Saturday, May 10, 2008

Netizens and such

Counter power Responses:

I thought the People Power II uprising in the Philippenes was pretty amazing because the government had no control of communication through mobile phones. The crowd could gather with very little planning and quickly communicate messages to all its members through texts. I think mobile communication allows the mob as defined during the French revolution become more organized and therefore more able to accomplish its goals, political or entertainment.
I actually watched a video before reading this article about a flash mob in central station in New York. All the participants communicated through texts on cell phones. It is really shocking to watch because about 1000 people just froze in central station all at the same time for 4 minutes, and then just kept walking. This kind of organization is really powerful, and could be very dangerous for governments and big corporations who would have very little control over communication through cell phones.

The case study about the Korean Netizens was really interesting. I liked how the organization of the soccer fans through the internet changed the connotation of wearing red. Apparently before it was anticommunist to avoid red, and the “Red Devils” as the soccer fans called themselves changed it so that wearing red was a sign of support of the soccer team. I also liked how the young girls were organizing protests through the internet to prevent teachers from cutting their hair in school. This is an abusive and unreasonable tradition and its great that students can find a way to organize outside of the control of the school’s authority. This reminds me of the pillow fight at Santa Clara organized on Facebook. The organizer did not announce the location until the day of and then changed the time a couple hours before to throw off campus safety. About 100 students showed up to participate in the pillow fight. I like the idea that we are not always totally at the mercy of the Santa Clara University Institution.


Whitney said...

Ok so I watched the Central Station video after I read your blog. That was actually really cool. When I was reading about flash mobs, they sounded kind of pointless and stupid. After seeing that film though I see them in a new light. I guess it didn't really have a major purpose but it was really amazing to see so many people working together and just freezing. I also thought it was neat that after the five minutes everyone just walked away and it was over. Its crazy how something like that was organized and it passed so quickly, but it made an impact on the people who witnessed it. Granted, it wasn't necessarily an important political statement. I guess it could have been a cultural commentary on the craziness of our lives and how we don't really stop during the day. Regardless of the intent, there was no clear message. Still, it was fun to watch and I'm sure it was exciting to participate in as well simply because it involved the secret communication amongst a group of people who shocked the people around them.

Caroline said...

I agree that I initially thought the notion of flash-mobbing was pointless and a waste of time that could otherwise be spent more productively.

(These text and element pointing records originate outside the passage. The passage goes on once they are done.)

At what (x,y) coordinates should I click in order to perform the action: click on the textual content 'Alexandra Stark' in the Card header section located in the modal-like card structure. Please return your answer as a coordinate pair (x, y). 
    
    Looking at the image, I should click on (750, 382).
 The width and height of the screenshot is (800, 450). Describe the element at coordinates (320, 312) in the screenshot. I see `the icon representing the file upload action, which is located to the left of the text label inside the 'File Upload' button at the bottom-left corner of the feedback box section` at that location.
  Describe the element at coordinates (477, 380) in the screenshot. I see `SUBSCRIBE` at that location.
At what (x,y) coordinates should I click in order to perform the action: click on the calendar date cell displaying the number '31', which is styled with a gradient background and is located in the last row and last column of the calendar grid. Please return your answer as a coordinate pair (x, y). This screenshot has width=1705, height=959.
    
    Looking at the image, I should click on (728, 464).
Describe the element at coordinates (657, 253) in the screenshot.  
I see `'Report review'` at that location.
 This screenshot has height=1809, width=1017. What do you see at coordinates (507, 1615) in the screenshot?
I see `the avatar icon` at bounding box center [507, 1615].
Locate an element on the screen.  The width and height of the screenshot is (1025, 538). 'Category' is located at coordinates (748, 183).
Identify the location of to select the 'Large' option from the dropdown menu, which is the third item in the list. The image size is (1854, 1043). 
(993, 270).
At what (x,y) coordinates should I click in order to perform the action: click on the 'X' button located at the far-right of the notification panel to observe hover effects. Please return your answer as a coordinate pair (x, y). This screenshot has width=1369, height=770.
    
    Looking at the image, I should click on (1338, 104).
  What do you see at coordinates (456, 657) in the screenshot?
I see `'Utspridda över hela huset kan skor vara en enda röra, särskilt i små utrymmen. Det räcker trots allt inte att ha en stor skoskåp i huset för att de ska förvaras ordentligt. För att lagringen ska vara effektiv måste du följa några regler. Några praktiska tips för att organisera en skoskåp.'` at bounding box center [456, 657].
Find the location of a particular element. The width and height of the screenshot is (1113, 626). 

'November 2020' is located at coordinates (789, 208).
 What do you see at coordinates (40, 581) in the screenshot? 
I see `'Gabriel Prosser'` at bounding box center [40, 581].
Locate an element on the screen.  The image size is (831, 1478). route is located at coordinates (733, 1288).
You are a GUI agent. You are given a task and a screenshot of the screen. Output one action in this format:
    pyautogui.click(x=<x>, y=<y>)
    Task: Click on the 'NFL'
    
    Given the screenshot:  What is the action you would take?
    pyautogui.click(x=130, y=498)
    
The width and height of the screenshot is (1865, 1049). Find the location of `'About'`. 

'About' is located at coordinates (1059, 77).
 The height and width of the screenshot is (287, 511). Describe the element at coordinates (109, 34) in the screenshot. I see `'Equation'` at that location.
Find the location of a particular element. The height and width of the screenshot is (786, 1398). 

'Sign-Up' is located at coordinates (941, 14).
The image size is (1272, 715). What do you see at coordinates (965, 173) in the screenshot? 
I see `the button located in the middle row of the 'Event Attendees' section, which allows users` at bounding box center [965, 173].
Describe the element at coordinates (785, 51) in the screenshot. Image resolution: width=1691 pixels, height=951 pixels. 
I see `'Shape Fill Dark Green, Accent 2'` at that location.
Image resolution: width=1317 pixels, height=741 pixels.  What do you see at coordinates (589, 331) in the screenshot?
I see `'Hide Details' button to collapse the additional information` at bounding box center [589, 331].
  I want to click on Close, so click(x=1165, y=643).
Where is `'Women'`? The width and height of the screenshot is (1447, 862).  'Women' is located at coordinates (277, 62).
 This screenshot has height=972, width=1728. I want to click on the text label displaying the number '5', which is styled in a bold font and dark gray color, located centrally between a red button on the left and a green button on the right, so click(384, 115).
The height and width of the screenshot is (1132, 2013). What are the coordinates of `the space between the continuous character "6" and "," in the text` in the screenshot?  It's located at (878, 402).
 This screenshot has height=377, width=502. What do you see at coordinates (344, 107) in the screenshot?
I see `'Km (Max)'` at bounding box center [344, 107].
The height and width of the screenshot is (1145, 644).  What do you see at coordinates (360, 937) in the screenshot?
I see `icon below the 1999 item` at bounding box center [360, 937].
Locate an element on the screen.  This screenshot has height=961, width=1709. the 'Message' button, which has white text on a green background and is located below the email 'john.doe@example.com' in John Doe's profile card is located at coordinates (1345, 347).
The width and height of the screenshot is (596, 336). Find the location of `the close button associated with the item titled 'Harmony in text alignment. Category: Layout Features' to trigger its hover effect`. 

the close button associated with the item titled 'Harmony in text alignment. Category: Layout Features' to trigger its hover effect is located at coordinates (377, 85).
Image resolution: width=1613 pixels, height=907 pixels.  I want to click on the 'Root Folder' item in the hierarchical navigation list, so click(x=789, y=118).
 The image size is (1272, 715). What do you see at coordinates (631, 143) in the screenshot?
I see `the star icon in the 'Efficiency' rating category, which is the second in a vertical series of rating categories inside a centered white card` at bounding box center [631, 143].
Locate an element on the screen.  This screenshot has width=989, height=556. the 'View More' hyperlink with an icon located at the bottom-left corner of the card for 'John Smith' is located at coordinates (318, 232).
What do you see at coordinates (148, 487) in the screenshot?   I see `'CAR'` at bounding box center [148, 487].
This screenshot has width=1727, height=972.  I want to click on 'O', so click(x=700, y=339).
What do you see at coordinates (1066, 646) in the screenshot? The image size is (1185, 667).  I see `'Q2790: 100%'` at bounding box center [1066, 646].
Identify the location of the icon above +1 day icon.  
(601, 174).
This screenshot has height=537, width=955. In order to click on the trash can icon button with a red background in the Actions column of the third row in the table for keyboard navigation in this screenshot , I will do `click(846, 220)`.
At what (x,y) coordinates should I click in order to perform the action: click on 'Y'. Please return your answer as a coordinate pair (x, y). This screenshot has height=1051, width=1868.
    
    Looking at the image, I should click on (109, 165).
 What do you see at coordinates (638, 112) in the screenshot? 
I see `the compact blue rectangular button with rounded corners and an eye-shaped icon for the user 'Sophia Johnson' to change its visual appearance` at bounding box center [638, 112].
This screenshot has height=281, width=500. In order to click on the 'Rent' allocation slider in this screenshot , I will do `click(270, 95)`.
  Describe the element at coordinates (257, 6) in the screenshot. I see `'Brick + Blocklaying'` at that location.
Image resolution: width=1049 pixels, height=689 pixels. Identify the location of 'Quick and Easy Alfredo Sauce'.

However, I think there's a strong link between flash-mobbing and the Netizenship idea, which is much more socially and politically active. The article on the Netizens gives examples of how they actually have made a difference in addition to forming their own identities as participants, as opposed to observers. As you guys point out, the flash-mobs allow people to come together (as a result of technology) in order to participate in a communal spectacle. The netizens demonstrate how feasible it would be to take this mentality and organization a step further in order to institute change, to have a voice.

deb said...

I agree with both of you. I think that flash mobbing is a really powerful tool because it can have such a great impact on so many people, but it is nonviolent, and it brings people together.
I felt really powerful at the Santa Clara pillow fight because we had brought students together to do something fun, which in a way defied the authority of the university. It was also done using Facebook. I think the fact that facebook was used was really interesting because it is parallel to the way people organized in the Philippenes. Facebook like the mobile phones in the Philippenes is a tool that is used by mostly university students, so the University has trouble accessing the communication between students. I think the form of technology used for communication is just as important as the aspect of bringing people together.

Amanda said...

That pillow fight thing is hilarious. I'm sorry i wasn't apart of it. Anyways, I agree that Netizens are very beneficial to the citizens of an area. The article pointed out many reason but i think the main 3 are: They increase the voice of the people. They increase the quickness their issues are heard. They increase the involvement of the younger generations. These 3 reasons are why i believe Netizens are and will continue to be so powerful and useful for political uses in the future.